So as an example, consider the set of orthogonal polynomials $\{1, \, x, \, x^2-\tfrac{1}{3}\}$ on $x \in [1, \, -1]$. So the first and third members are even, second one odd. If you look at their graphs it simply seems like the definition of orthogonal only allows functions that are either
- Constant on the domain.
- Even about the midpoint of domain and having and integral = 0, or
- Odd about the midpoint of the integration domain.
Is this the only way two continuous elementary functions can be orthogonal? Or can we have two functions that seem to have no individual symmetry with respect to the domain but still be orthogonal?
Edit: I'm defining (tell me if this is acceptable or not), the inner product of two continuous polynomials f and g to be
$$(f,g) = \int_{a}^{b}(fg)(x) \, dx $$
and orthogonal if $ \, (f,g) = 0$.
It depends on the inner product you define for polynomials $p_1,p_2$, which is usually induced by a norm, which you would also have to define. I suppose that you chose equal weighting for all x, that is, a constant kernel $\mu$ in a Riemann-Stieltjes integral:
$\left<p_1,p_2\right>:=\int_{-1}^1 p_1(x)\cdot p_2(x)\mathrm{d}\mu(x)$, with $\mu(x):=1$
or any other constant.
Obviously, you can come up with arbitrary kernels and contradict your idea.

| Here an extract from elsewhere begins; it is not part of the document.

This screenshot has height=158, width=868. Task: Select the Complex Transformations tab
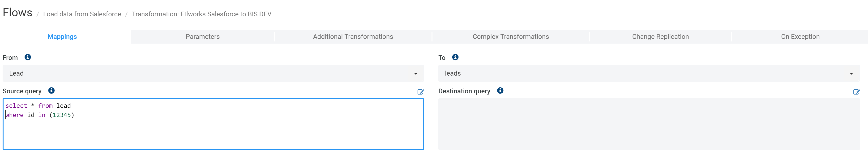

But even for a constant kernel, it is easily disproved:
[Edit: The following might not be applicable to continuous functions as demanded in the question title! The examples below introduce discontinuities, but they produce at least piecewise-continuous functions.]
The reason is the inner product's invariance towards the order of integration.
For example, on the interval $\left[0,1\right]$, replace $x^2-1/3$ with $(1-x)^2-1/3$ and $x$ with $1-x$, basically mirroring all functions on half of your domain. This will not change the inner product and hence, they are orthogonal, but not symmetric.